Task details:
Given the records below, set each one down again exactly as it reads.

Extracted entries:
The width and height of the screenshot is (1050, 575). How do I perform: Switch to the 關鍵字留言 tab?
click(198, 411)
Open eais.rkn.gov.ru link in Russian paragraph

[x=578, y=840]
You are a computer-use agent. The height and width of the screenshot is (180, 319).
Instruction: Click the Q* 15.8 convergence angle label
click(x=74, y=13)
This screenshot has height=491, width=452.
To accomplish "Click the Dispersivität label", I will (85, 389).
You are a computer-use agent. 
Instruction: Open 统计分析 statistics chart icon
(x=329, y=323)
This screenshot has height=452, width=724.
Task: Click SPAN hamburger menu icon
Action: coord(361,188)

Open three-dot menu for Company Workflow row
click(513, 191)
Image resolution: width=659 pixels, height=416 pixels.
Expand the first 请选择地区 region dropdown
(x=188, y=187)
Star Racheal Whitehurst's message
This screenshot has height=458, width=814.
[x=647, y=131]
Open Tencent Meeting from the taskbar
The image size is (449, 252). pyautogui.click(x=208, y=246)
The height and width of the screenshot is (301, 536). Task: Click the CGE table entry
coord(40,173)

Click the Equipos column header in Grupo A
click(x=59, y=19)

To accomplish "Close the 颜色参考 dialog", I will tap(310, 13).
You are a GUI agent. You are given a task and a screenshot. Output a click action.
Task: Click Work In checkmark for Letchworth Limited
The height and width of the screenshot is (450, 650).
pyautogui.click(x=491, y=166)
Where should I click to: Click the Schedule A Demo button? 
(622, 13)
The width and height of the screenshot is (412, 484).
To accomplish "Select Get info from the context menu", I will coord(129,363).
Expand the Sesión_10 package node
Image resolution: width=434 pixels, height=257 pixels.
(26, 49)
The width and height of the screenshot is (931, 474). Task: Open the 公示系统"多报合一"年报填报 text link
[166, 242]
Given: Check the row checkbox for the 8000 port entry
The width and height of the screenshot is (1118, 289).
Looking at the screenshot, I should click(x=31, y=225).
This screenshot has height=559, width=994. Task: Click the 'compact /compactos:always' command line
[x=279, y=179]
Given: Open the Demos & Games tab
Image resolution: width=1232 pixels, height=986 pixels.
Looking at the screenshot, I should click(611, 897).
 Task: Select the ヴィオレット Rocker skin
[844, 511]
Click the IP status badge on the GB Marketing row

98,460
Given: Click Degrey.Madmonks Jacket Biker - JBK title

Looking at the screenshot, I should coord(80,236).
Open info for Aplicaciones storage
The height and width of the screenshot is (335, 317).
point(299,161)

Answer to the exercise:
The width and height of the screenshot is (1050, 575). How do I perform: Switch to the 關鍵字留言 tab?
click(198, 411)
Open eais.rkn.gov.ru link in Russian paragraph

[x=578, y=840]
You are a computer-use agent. The height and width of the screenshot is (180, 319).
Instruction: Click the Q* 15.8 convergence angle label
click(x=74, y=13)
This screenshot has height=491, width=452.
To accomplish "Click the Dispersivität label", I will (85, 389).
You are a computer-use agent. 
Instruction: Open 统计分析 statistics chart icon
(x=329, y=323)
This screenshot has height=452, width=724.
Task: Click SPAN hamburger menu icon
Action: coord(361,188)

Open three-dot menu for Company Workflow row
click(513, 191)
Image resolution: width=659 pixels, height=416 pixels.
Expand the first 请选择地区 region dropdown
(x=188, y=187)
Star Racheal Whitehurst's message
This screenshot has height=458, width=814.
[x=647, y=131]
Open Tencent Meeting from the taskbar
The image size is (449, 252). pyautogui.click(x=208, y=246)
The height and width of the screenshot is (301, 536). Task: Click the CGE table entry
coord(40,173)

Click the Equipos column header in Grupo A
click(x=59, y=19)

To accomplish "Close the 颜色参考 dialog", I will tap(310, 13).
You are a GUI agent. You are given a task and a screenshot. Output a click action.
Task: Click Work In checkmark for Letchworth Limited
The height and width of the screenshot is (450, 650).
pyautogui.click(x=491, y=166)
Where should I click to: Click the Schedule A Demo button? 
(622, 13)
The width and height of the screenshot is (412, 484).
To accomplish "Select Get info from the context menu", I will coord(129,363).
Expand the Sesión_10 package node
Image resolution: width=434 pixels, height=257 pixels.
(26, 49)
The width and height of the screenshot is (931, 474). Task: Open the 公示系统"多报合一"年报填报 text link
[166, 242]
Given: Check the row checkbox for the 8000 port entry
The width and height of the screenshot is (1118, 289).
Looking at the screenshot, I should click(x=31, y=225).
This screenshot has height=559, width=994. Task: Click the 'compact /compactos:always' command line
[x=279, y=179]
Given: Open the Demos & Games tab
Image resolution: width=1232 pixels, height=986 pixels.
Looking at the screenshot, I should click(611, 897).
 Task: Select the ヴィオレット Rocker skin
[844, 511]
Click the IP status badge on the GB Marketing row

98,460
Given: Click Degrey.Madmonks Jacket Biker - JBK title

Looking at the screenshot, I should coord(80,236).
Open info for Aplicaciones storage
The height and width of the screenshot is (335, 317).
point(299,161)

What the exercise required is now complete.